── Input for this task
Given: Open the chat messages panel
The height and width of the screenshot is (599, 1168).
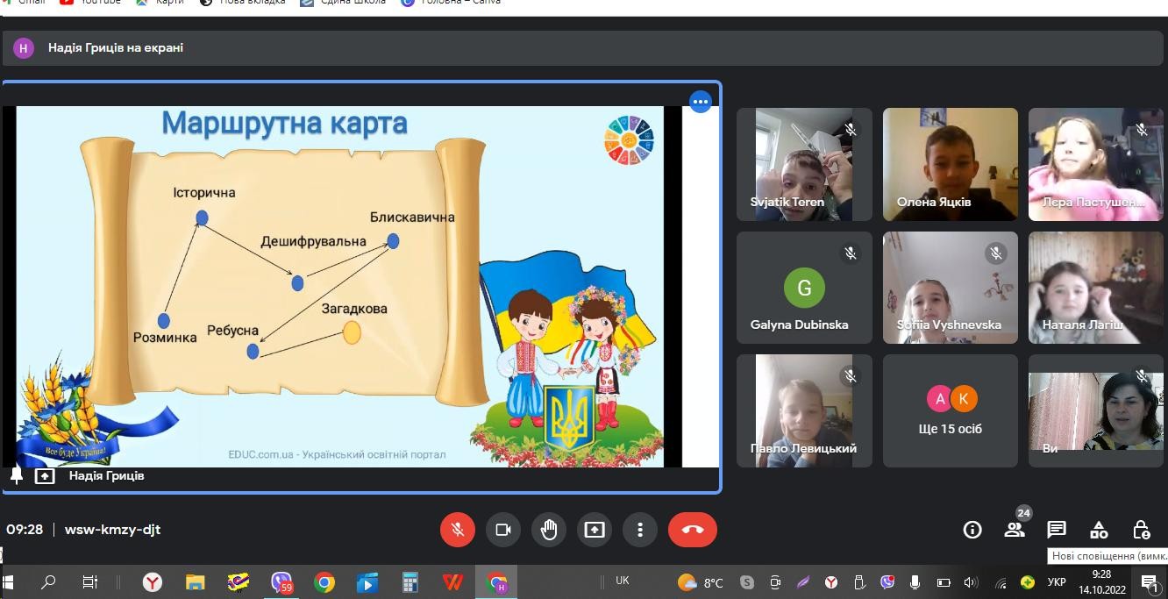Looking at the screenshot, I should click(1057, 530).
────
── Input for this task
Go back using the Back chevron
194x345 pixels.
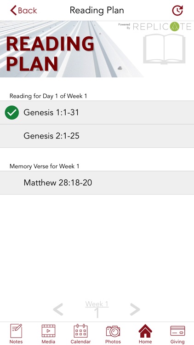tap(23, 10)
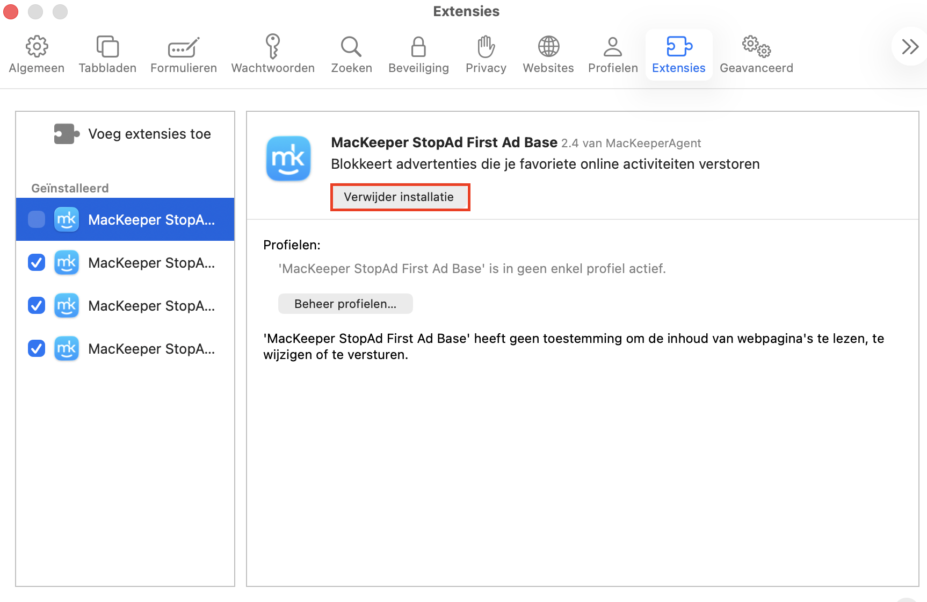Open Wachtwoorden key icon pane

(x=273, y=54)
────
── Input for this task
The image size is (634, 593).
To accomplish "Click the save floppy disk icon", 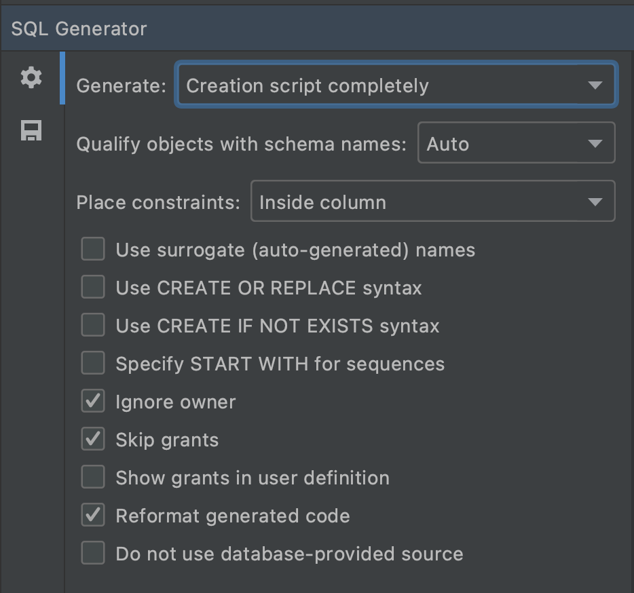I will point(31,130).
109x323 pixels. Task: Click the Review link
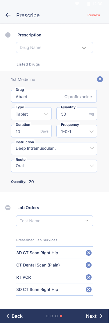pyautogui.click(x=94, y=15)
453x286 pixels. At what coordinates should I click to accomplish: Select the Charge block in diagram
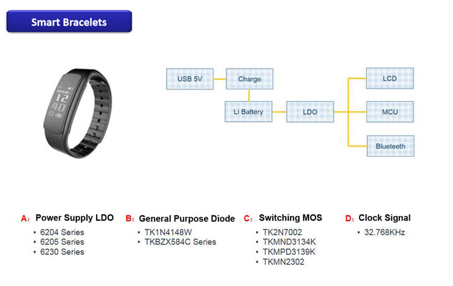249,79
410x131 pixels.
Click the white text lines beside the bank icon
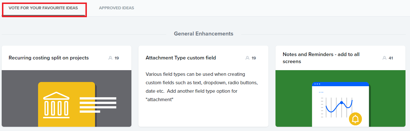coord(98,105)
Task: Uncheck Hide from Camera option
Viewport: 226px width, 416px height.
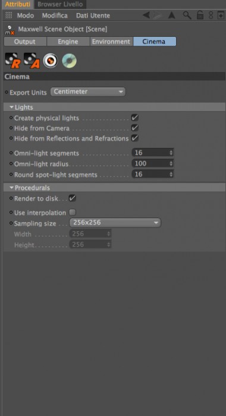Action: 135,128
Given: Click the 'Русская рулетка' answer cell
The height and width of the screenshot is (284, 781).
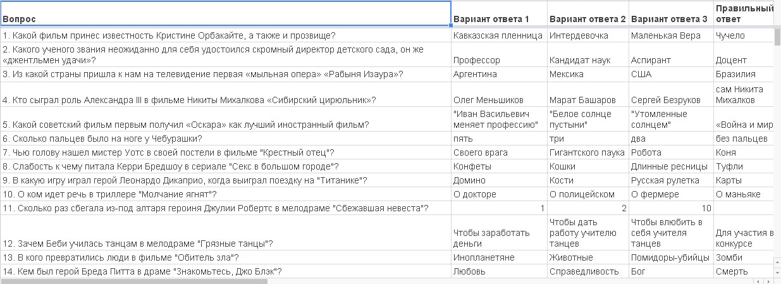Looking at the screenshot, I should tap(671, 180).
────
Using the data above, work out how many lines include the word "Given" and give only that number.

2